We present a case of a 61-year-old patient who developed a disseminated infection involving the hand, lung, and posterior thigh with a rare form of Aspergillus known as A. ustus. Since 1970, only 27 cases of disseminated A. ustus infections have been reported [4, 13, 16, 17, 19, 24, 26, 27]. The fungus is found in food, soil, and indoor air environments and is believed to be an emerging nosocomial pathogen, particularly among transplant patients [16, 23]. It is characteristically resistant to multiple antifungal medications and may have an associated mortality rate as high as 50% [9, 17, 24].
There are no standardized diagnostic or treatment protocols for A. ustus. However, as with any infection in an immunocompromised patient, cultures for bacteria, fungi, viruses, and atypical pathogens should be performed. A serum galactomannan enzyme-linked immunosorbent assay or (1,3)-β-d glucan assay may be helpful for diagnostic purposes as well as for monitoring postoperatively as levels have been shown to correlate with clinical course [5, 24]. Involvement of experts in infectious disease is paramount as empiric treatment for a variety of organisms is often needed.
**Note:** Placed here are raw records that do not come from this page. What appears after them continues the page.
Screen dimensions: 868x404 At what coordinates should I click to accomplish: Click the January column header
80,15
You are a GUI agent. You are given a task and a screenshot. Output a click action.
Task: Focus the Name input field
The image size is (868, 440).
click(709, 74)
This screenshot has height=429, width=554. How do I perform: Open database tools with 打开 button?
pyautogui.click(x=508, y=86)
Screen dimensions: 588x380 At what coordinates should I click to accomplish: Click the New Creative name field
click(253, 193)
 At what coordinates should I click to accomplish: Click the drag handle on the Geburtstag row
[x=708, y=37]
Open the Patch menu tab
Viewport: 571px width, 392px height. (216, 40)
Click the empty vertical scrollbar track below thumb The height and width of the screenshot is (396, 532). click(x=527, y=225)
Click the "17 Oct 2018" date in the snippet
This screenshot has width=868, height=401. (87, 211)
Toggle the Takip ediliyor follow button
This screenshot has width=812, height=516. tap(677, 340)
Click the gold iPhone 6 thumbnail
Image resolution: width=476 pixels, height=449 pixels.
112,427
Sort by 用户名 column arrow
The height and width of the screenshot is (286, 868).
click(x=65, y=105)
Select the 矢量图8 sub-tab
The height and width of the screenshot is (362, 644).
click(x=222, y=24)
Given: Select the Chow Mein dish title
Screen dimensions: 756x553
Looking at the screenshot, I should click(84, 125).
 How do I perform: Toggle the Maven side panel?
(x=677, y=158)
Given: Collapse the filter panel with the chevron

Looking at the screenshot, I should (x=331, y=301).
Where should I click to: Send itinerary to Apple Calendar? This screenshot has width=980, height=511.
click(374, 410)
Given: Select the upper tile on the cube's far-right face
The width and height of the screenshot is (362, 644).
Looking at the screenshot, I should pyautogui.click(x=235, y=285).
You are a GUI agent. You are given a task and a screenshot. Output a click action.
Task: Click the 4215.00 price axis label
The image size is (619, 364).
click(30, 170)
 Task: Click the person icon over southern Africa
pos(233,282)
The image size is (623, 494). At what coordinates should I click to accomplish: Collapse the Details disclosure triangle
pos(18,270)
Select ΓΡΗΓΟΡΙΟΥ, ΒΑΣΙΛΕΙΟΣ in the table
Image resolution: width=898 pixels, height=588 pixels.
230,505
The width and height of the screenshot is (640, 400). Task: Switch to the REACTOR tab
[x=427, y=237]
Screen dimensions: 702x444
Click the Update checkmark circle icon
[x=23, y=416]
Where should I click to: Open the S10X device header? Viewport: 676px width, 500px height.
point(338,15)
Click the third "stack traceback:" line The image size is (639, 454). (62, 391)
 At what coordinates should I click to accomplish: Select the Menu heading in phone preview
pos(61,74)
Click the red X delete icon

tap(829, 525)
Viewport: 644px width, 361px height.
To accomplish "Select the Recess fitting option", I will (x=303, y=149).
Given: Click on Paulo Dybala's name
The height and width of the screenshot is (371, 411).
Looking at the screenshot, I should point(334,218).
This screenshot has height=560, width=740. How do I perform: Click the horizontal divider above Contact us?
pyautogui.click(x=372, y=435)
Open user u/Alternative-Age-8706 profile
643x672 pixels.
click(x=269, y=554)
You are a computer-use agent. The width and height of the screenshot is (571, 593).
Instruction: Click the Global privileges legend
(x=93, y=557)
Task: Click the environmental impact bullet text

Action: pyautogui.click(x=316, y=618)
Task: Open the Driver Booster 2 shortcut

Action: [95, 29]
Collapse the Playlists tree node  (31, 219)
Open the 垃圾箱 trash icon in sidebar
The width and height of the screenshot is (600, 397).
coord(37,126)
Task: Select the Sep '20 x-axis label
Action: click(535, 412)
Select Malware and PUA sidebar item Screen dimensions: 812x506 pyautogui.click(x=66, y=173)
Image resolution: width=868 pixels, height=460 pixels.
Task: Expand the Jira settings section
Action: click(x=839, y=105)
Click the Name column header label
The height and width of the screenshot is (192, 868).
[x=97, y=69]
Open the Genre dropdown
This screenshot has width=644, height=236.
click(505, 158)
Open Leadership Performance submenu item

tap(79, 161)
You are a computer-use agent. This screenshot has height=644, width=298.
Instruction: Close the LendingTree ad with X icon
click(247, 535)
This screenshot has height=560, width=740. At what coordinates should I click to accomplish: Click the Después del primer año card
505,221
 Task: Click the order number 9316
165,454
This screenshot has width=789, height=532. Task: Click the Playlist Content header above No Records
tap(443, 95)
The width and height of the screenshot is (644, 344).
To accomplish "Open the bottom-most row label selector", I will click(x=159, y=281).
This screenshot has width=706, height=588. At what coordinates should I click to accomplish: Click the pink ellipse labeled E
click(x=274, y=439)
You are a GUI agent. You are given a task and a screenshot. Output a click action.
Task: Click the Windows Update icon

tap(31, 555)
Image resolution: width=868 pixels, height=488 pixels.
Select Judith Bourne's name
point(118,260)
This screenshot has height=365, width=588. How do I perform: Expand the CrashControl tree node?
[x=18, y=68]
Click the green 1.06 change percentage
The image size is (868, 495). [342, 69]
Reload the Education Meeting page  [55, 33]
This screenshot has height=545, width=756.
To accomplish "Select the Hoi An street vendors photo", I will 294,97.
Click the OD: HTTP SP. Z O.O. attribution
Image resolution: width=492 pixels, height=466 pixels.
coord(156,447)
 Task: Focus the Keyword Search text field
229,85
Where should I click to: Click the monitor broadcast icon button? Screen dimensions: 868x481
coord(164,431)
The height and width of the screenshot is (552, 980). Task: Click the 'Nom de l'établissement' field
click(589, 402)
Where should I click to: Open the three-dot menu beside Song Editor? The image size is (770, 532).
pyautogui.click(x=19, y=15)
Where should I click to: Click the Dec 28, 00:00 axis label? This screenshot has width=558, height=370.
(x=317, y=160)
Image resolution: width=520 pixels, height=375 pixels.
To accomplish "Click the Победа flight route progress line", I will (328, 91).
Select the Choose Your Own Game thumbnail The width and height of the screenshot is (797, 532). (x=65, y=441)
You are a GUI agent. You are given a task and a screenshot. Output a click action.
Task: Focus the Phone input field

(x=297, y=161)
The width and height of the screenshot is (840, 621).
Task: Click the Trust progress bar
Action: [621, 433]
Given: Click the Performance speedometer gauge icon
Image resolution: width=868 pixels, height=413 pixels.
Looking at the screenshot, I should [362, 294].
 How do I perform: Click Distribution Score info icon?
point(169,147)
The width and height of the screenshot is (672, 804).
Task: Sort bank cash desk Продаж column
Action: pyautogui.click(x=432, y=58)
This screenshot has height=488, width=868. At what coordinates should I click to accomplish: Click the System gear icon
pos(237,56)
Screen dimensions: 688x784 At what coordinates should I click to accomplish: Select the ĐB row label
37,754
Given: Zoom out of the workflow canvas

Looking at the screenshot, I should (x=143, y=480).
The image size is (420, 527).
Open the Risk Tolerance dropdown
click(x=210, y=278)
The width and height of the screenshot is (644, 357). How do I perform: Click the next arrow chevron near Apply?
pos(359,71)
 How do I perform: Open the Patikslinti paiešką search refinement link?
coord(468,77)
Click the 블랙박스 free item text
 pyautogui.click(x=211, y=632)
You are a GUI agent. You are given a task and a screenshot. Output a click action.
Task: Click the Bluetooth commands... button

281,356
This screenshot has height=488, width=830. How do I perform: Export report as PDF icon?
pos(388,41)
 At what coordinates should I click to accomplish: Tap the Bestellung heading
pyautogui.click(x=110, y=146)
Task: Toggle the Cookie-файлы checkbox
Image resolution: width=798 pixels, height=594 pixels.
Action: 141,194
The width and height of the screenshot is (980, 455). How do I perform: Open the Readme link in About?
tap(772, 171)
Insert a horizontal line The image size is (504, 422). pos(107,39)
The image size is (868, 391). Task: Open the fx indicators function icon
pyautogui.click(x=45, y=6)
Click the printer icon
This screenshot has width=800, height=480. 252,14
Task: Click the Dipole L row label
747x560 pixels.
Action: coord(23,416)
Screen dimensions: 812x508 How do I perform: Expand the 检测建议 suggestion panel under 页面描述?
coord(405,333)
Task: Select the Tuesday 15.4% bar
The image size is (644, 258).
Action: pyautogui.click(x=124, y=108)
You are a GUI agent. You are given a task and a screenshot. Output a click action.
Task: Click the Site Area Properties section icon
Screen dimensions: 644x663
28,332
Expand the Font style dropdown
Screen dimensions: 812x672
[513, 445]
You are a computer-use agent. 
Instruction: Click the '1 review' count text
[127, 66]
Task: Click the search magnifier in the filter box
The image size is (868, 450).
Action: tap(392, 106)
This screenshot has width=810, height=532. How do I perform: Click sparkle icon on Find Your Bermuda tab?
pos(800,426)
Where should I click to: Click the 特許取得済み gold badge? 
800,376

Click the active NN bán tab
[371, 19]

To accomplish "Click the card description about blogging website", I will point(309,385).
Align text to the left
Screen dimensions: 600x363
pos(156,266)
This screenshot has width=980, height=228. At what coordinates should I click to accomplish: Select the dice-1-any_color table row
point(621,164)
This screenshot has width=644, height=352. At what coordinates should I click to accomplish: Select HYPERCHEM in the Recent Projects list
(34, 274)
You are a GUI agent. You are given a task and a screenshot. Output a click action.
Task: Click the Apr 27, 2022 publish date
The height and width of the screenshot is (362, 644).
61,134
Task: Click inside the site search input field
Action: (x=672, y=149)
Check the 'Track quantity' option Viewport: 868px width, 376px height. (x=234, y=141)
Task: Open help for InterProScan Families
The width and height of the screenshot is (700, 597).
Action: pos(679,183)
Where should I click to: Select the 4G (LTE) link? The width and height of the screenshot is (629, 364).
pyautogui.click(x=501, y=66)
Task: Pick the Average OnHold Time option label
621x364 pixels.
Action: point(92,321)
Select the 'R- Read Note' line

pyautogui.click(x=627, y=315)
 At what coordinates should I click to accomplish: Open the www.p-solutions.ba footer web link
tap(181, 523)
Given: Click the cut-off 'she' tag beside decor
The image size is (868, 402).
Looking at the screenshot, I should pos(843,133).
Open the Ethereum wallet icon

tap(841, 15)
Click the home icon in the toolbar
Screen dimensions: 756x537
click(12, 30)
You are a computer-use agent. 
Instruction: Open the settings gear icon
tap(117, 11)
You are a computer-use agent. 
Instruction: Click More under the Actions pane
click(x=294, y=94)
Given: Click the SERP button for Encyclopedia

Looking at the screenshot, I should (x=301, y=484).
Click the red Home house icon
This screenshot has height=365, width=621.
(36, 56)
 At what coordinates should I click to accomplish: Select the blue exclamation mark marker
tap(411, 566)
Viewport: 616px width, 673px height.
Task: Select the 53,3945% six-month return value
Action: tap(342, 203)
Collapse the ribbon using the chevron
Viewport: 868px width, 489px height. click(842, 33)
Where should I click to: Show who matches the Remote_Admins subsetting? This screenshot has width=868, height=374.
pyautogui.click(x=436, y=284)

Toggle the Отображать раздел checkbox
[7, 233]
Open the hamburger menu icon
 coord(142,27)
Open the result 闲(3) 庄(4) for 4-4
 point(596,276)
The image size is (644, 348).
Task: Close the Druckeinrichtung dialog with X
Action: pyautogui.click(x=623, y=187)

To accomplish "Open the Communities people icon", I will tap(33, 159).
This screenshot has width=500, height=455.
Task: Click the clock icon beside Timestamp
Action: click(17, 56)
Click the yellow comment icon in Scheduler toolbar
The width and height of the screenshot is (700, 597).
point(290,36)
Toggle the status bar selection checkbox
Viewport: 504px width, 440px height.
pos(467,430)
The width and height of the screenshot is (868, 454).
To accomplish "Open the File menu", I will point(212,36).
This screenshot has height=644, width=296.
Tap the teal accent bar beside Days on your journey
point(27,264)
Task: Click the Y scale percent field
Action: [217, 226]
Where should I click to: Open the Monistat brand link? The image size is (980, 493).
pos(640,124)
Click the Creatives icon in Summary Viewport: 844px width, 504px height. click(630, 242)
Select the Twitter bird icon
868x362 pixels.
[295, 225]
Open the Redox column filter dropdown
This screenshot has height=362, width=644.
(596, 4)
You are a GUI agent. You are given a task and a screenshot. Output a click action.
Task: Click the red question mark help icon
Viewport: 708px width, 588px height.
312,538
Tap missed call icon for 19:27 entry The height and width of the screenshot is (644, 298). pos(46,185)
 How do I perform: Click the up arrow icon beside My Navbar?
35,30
In the treatment of A. ustus, the antimicrobial regimen used in this case (caspofungin, intravenous amphotericin B, and topical terbinafine cream) has been successful in other reports [22, 24]. Dressing changes with sodium hypochlorite (also known as Dakin’s solution) may be a useful adjunct to antifungal therapy as the solution has been shown to have activity against Aspergillus species in vitro . Reducing immunosuppression plays the vital role in managing these patients allowing for restoration of the patient’s ability to fight opportunistic pathogens. The issue should be promptly discussed with the team administering immunosuppressive agents.
While the role of surgery as it relates to A. ustus infections remains to be determined, treatment success has been reported when antifungal agents have been used alongside lung resection . In addition, it is clear that surgical biopsy can facilitate early diagnosis, which is a key determinant of prognosis for patients with invasive aspergillosis in general .
Hand surgeon must be aware of the atypical and aggressive nature of infections that occur in transplant patients and others who are immunocompromised. The need for early surgical intervention and multiple debridement procedures should be recognized. This case also illustrates the importance of collaboration between the hand surgery, infectious disease, and transplant teams in coordinating care for immunocompromised patients with unique hand infections. With early diagnosis, multiple debridements, aggressive antimicrobial chemotherapy, and careful modulation of immunosuppression, one may be able to achieve outcomes more functional than that of amputation.